One underlying assumption is that QIBs have a better sense of valuation. The early-bird commitments should, therefore, impart confidence to other segments. Hence, enthusiastic bidding by anchors "should" lead to enthusiasm in other investor segments. In addition, the lock-in should result in lower price volatility immediately after listing. In practice, these assumptions may be challenged. QIBs can misjudge valuations and be blindsided by market movements since they often bid high on issues, which list at discount or lose ground soon after listing. Also, as the CDEL issue indicates, QIB oversubscription and anchor interest do not necessarily translate into interest from other segments. However, anchors have deep pockets by definition, and an active anchor book should imply better price discovery. Strong anchor bidding does offer comfort to lead managers, who also get a preview of possible market response to a given issue. Still, interactions among anchors, other QIBs and lead managers must be stringently monitored; information dissemination should not be skewed in favour of this segment.

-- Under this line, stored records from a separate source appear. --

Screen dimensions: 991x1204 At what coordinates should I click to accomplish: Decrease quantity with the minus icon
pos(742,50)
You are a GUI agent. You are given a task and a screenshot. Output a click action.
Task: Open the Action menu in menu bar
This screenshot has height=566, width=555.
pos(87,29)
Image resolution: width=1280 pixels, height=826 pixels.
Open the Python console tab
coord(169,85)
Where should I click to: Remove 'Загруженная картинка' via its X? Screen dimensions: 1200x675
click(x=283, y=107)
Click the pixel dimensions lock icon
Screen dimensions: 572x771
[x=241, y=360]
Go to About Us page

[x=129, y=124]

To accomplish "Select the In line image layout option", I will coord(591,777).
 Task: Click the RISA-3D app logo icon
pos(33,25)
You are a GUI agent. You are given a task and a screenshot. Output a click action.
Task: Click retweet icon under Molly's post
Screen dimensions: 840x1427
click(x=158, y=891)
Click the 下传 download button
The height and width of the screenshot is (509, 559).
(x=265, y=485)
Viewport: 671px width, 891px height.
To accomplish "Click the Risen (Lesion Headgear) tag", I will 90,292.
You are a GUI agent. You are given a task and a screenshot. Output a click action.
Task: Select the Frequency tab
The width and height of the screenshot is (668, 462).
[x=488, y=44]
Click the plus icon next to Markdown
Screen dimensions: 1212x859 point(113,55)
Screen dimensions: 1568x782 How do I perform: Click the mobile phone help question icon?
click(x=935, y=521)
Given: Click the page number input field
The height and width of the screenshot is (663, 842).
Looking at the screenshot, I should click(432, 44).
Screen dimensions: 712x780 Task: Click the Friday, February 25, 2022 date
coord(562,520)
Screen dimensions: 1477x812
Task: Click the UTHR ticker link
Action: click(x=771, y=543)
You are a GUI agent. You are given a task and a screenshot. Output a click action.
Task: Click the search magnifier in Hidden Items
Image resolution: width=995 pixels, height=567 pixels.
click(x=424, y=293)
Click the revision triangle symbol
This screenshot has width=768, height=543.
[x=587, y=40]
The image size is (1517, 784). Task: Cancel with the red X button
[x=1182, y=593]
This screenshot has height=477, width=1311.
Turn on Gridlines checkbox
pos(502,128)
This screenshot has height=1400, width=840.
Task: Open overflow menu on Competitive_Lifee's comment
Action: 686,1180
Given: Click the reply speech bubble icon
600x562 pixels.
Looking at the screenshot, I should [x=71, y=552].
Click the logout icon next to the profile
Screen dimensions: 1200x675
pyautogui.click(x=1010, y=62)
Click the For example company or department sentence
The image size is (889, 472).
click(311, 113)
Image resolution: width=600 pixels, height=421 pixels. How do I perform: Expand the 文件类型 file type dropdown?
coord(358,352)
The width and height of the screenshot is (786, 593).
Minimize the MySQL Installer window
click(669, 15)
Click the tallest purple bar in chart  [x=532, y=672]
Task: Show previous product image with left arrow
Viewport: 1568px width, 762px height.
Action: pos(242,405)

The development of this class of investor could have important implications for disinvestment. Issues in public sector undertakings are frequently rescued at the last moment by government-controlled investment vehicles, such as LIC and SBI Mutual. The release of anchor book data, or indeed, the absence of an anchor book, would offer investors a better sense of broad demand for a given PSU. Analysts, retail investors and HNIs will probably track anchor activity closely before bidding in the primary market.